Il numero consistente dei testi latini citati rende ancor più sorprendente la rarità dei riferimenti alle opere volgari di Petrarca, in un saggio inteso a ricostruirne la concezione estetica. Marginali restano le osservazioni sul sonetto «Passa la nave mia colma d’oblio» (RVF 189), che servono a indicare il carattere metaforico del vascello, per contrapporlo a quello realistico o visionario del Purgatorio dantesco. Ancora più corsive sono le menzioni di altri quattro sonetti e di una canzone: «La gola e ’l sonno et l’otïose piume», richiamato ad attestare l’identificazione, frequente in Petrarca, tra poesia e filosofia (RVF 7); «Arbor victorïosa triumphale», collegato all’orazione per la laurea in Campidoglio nella comune celebrazione del potere glorificante dell’alloro (RVF 263); «S’i’ fussi stato fermo a la spelunca», citato come esempio di platonismo in chiave cristiana (RVF 166); infine «Spirto gentil», canzone cui Pomilio accenna in nota, a proposito di un analogo passo dell’Africa sul destino di Roma (RVF 53).
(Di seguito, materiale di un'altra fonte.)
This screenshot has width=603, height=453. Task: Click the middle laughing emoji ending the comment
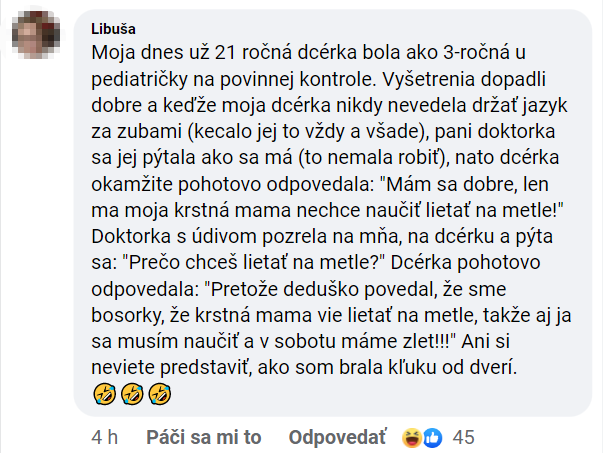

Ma poteva Pomilio scordarsi dell’opera volgare di Petrarca, mentre studiava nel latino la sua concezione di poesia? Certamente no. In un indice da lui stilato, riferibile a una prima stesura del saggio[9], figura una sezione dedicata ai versi italiani, «Sonetto La gola e il sonno. Trionfo della Fama. Sapienza e ispirazione», un motivo che ricompare in un’altra sua scaletta tematica, «I Trionfi come duplicato dell’atteggiamento delle Rime», nonché nel sommario posto in capo al quarto capitolo: «I sapienti nel Trionfo della Fama». Delle Rime e dei Trionfi l’autore parla anche in un appunto steso sul verso di due fogli del saggio, paragonando il simbolismo di Petrarca a quello di Dante e di Cavalcanti[10]. Da ciò si ricava che l’esiguità dei cenni ai versi volgari nel saggio sull’estetica petrarchesca è attribuibile alla sua incompiutezza. D’altra parte Pomilio insiste ripetutamente sull’inscindibilità delle sue opere latine e volgari. Nel Fondo manoscritti pavese una serie di carte testimonia l’intenzione pomiliana di procurare un’antologia commentata, composta da ventun testi del Canzoniere e da un passo dei Trionfi, per cui aveva già steso il commento di tre sonetti e due canzoni[11].

Pomilio e la critica petrarchesca

L’intero saggio pomiliano è attraversato da polarità concettuali, che trovano il loro perfetto correlato espressivo nelle coppie verbali antitetiche: interiorità/gloria, utile/dulce, scienza/sapienza, filosofia/devozione; è bene notare che di lì a poco la critica stilistica avrebbe identificato nell’antitesi la cifra caratteristica del Canzoniere[12]. Ma dall’analisi pomiliana, volta a indagare il ruolo della poesia nella visione di Petrarca, dunque interessata all’intellettuale più che al lirico, le Rime restano o sono tenute volutamente al di fuori, sebbene siano più volte richiamate. Le poesie in volgare risultano già investite indirettamente della stessa dialettica dal giovane filologo, che fa affiorare la loro memoria quale ideale controcanto allo squadernamento della poetica petrarchesca.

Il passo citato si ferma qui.